Exercise aim: Which lines of the entries below include "button"? List them all.

Dataset entries:
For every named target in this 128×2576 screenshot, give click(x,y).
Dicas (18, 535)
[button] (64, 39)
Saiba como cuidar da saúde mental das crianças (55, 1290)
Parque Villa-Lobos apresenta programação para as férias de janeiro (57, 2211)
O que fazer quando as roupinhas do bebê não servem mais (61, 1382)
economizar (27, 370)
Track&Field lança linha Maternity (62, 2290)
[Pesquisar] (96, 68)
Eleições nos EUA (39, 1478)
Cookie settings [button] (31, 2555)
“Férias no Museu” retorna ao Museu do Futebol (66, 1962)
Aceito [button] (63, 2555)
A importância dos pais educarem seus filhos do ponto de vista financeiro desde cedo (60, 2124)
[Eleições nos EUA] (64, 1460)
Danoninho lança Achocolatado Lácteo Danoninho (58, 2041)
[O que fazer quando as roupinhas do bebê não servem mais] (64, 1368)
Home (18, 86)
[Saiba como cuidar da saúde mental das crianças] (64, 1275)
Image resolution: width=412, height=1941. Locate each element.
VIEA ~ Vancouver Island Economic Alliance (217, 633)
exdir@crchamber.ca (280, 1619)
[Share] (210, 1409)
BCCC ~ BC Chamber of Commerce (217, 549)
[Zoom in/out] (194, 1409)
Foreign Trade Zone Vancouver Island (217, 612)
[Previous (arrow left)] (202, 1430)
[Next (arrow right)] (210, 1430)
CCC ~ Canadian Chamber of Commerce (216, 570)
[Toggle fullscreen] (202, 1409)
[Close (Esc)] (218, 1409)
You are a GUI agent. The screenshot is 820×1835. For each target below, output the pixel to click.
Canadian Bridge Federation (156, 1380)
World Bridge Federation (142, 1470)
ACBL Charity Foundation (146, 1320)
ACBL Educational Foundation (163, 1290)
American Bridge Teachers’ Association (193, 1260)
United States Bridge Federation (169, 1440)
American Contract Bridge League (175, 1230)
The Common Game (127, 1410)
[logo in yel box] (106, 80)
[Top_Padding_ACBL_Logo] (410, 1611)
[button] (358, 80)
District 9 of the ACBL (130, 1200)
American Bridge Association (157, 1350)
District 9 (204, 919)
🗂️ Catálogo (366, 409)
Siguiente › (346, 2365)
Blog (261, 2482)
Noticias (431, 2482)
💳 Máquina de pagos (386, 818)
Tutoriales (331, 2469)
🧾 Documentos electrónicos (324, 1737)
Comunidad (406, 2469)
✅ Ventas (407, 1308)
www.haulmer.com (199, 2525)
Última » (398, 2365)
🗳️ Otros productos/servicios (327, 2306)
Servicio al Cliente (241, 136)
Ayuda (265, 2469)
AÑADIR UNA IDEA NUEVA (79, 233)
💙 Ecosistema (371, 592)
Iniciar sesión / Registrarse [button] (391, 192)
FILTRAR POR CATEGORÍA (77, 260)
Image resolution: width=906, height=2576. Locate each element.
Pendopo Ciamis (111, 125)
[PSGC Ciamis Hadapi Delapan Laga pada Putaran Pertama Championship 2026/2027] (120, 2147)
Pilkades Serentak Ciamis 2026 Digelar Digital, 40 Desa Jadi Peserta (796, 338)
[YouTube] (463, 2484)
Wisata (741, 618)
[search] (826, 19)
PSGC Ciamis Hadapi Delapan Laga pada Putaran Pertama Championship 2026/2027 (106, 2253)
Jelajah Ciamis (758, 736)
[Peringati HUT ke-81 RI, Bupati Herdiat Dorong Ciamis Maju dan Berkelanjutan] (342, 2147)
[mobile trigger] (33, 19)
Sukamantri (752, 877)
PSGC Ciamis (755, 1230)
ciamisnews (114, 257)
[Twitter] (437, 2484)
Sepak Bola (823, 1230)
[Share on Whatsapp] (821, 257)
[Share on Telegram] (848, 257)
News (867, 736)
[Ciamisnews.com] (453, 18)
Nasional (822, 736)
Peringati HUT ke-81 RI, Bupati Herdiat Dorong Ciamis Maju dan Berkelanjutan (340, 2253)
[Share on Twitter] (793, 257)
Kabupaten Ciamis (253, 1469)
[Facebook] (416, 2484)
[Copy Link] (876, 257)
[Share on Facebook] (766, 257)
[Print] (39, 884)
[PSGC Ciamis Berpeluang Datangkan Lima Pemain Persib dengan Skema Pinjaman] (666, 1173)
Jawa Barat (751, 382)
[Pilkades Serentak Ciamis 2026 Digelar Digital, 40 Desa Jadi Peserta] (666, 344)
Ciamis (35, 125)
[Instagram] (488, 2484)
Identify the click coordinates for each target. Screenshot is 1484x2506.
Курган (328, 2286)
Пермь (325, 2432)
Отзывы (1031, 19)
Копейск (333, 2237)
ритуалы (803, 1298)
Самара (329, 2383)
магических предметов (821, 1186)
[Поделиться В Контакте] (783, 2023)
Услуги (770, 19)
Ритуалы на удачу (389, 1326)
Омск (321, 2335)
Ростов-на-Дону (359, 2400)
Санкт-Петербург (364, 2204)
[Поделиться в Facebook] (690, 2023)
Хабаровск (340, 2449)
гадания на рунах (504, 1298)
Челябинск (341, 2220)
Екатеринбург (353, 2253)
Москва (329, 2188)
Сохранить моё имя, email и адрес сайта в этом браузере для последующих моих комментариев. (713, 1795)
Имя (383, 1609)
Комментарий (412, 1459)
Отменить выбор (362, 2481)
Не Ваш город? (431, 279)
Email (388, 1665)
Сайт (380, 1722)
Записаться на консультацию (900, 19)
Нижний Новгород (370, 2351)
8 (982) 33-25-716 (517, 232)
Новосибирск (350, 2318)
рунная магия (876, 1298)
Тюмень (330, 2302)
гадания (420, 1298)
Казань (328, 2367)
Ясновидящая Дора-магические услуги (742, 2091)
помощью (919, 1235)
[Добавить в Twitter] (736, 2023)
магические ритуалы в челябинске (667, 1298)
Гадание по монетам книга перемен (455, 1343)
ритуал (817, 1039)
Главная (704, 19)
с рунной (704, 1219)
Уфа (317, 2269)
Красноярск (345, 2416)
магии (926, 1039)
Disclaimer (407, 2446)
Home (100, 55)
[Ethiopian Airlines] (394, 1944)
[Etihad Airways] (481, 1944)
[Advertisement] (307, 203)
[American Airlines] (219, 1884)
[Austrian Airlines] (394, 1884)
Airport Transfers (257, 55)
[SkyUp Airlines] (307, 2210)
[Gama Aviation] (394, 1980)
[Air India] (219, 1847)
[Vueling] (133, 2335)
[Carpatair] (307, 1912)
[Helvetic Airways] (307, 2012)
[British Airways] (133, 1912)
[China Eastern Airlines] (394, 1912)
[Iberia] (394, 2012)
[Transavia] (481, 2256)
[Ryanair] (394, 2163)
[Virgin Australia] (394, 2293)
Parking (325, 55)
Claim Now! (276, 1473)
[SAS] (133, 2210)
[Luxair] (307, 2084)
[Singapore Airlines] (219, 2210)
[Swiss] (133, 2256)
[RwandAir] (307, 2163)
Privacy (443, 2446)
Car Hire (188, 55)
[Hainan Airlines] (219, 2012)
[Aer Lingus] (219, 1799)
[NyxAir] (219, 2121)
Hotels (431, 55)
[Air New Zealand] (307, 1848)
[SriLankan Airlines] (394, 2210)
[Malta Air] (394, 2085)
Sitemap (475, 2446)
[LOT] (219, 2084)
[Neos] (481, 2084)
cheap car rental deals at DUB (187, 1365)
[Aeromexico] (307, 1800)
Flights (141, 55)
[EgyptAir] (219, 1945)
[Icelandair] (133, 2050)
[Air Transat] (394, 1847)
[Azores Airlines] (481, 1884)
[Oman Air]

Written reply:
[button] (64, 39)
Cookie settings [button] (31, 2555)
Aceito [button] (63, 2555)
[button] (358, 80)
Iniciar sesión / Registrarse [button] (391, 192)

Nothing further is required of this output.